It is also clear that Mr. Beazley died more than thirty-one days after his coverage terminated, which prevents application of the "If You Die Within 31 Days After Your Life Insurance Ends Or Is Reduced" clause found in the section of the Plan related to conversion. See SPD 059. The clause provides a benefit during a thirty-one day grace period following the end of insurance coverage. See id. The clause contains a hard deadline of thirty-one days, and does not contain any language that would extend coverage beyond thirty-one days based on late notification of conversion rights. Accordingly, because Mr. Beazley's coverage had already terminated on May 6, 2014, and he died more than thirty-one days later without submitting an application to convert or the associated premium, the Court finds no error in MetLife's determination that no coverage existed via conversion.
Compare with Tonguette v.
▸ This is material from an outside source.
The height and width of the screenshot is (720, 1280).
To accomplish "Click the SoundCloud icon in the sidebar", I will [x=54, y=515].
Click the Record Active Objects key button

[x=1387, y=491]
Sun Life & Health Ins. Co., 595 F. App'x 545 (6th Cir. 2014), wherein the Sixth Circuit held in favor of a widow to award benefits under a clause entitled "Death within Conversion Period" after her husband died beyond thirty-one days, but within the conversion application period due to no notice. The clause in question was found to be ambiguous. Id. at 546-48. In this case, the clause is entitled "If You Die Within 31 Days After Your Life Insurance Ends or is Reduced." See SPD 059. The title makes it clear that the thirty-one days are counted from the date insurance ends. Additionally, the Plan provides MetLife with discretion to interpret the Plan, which includes the power to resolve ambiguities. See SPD 084; McCorkle v. Metropolitan Life Ins. Co., 757 F.3d 452, 459 (5th Cir. 2014) (citation omitted).
The Court now turns to Mr. Beazley's coverage that could have been ported. Plaintiffs argue that because Mr. Beazley died during the extended time period to submit an application to port his coverage, MetLife acted unreasonably by failing to advise Ms. Latiolais that Mr. Beazley's family members could submit an application to port his policy post mortem. See Record Document 36 at 2-3. Plaintiffs suggest that it is "fundamentally unfair that MetLife be rewarded for failing to properly advise the Beazley family of their rights and options regarding benefits during the conversion or portability period." Record Document 36 at 2. Jared Beazley argues that if MetLife had disclosed to Ms. Latiolais that the Beazley family had a deadline to apply for over a million dollars in life insurance benefits, this would have "caused them to fill out the proper forms to port the policy." Record Document 31 at 6.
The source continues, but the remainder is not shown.